Activity. Copy out the entire career-advice post below, changing nothing.

Text passage.
################
Dr Dipankar Dutta  |1840 Answers  |Ask -

Tech Careers and Skill Development Expert - Answered on Dec 13, 2025

Asked by Anonymous - Dec 12, 2025
Career
Dear Sir/Madam, I am currently a 1st year UG student studying engineering in Sairam Engineering College, But there the lack of exposure and strict academics feels so rigid and I don't like it that. It's like they don't gaf about skills but just wants us to memorize things and score a good CGPA, the only skill they want is you to memorize things and pass, there's even special class for students who don't perform well in academics and it is compulsory for them to attend or else the student and his/her parents needs to face authorities who lashes out. My question is when did engineering became something that requires good academics instead of actual learning and skill set. In sairam they provides us a coding platform in which we need to gain the required points for each semester which is ridiculous cuz most of the students here just look at the solution to code instead of actual debugging. I am passionate about engineering so I want to learn and experiment things instead of just memorizing, so I actually consider dropping out and I want to give jee a try and maybe viteee , srmjeee But i heard some people say SRM may provide exposure but not that good in placements. I may not be excellent at studies but my marks are decent. So gimme some insights about SRM and recommend me other colleges/universities which are good at exposure
Ans: First — your frustration is valid

What you are experiencing at Sairam is not engineering, it is rote-based credential production.
################
[Records taken from a collection]
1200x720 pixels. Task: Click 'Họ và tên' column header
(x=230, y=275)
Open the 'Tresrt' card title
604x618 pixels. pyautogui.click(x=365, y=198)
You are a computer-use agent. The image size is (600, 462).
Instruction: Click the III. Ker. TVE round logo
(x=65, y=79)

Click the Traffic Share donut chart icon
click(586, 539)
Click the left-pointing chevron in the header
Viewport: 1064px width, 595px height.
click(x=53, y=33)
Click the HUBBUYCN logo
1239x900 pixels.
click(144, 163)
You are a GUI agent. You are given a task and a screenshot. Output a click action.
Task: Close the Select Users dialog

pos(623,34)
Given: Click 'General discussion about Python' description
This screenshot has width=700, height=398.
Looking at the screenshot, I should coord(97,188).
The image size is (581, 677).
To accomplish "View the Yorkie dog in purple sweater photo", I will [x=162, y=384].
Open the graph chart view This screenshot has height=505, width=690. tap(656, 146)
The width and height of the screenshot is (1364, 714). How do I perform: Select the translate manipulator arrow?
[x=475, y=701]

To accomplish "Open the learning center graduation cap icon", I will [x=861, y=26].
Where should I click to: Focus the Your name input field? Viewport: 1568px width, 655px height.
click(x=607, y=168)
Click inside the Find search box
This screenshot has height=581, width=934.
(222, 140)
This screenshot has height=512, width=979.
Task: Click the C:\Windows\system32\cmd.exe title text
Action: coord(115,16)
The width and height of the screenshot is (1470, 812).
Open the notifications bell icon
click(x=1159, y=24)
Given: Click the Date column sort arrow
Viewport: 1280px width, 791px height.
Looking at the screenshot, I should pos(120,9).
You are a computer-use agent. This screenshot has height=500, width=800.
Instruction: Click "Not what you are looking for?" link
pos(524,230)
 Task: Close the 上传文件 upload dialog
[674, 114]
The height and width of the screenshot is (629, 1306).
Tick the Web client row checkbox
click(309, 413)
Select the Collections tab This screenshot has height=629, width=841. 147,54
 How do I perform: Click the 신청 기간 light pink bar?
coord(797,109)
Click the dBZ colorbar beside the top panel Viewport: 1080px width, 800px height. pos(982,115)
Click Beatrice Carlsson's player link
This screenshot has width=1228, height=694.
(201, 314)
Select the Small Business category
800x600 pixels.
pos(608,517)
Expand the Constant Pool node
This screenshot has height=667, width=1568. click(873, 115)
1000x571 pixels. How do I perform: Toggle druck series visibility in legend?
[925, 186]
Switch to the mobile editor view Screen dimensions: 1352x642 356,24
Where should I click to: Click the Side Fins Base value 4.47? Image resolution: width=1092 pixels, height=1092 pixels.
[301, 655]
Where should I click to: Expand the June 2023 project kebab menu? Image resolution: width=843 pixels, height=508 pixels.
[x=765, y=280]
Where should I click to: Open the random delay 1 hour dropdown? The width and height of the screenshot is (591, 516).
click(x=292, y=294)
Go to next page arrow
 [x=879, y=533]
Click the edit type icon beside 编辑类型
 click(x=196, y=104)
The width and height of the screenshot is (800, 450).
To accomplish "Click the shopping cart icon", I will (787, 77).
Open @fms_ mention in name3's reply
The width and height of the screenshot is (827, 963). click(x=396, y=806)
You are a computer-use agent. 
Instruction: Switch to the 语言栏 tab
################
Answer for the task.
Dr Dipankar Dutta  |1840 Answers  |Ask -

Tech Careers and Skill Development Expert - Answered on Dec 13, 2025

Asked by Anonymous - Dec 12, 2025
Career
Dear Sir/Madam, I am currently a 1st year UG student studying engineering in Sairam Engineering College, But there the lack of exposure and strict academics feels so rigid and I don't like it that. It's like they don't gaf about skills but just wants us to memorize things and score a good CGPA, the only skill they want is you to memorize things and pass, there's even special class for students who don't perform well in academics and it is compulsory for them to attend or else the student and his/her parents needs to face authorities who lashes out. My question is when did engineering became something that requires good academics instead of actual learning and skill set. In sairam they provides us a coding platform in which we need to gain the required points for each semester which is ridiculous cuz most of the students here just look at the solution to code instead of actual debugging. I am passionate about engineering so I want to learn and experiment things instead of just memorizing, so I actually consider dropping out and I want to give jee a try and maybe viteee , srmjeee But i heard some people say SRM may provide exposure but not that good in placements. I may not be excellent at studies but my marks are decent. So gimme some insights about SRM and recommend me other colleges/universities which are good at exposure
Ans: First — your frustration is valid

What you are experiencing at Sairam is not engineering, it is rote-based credential production.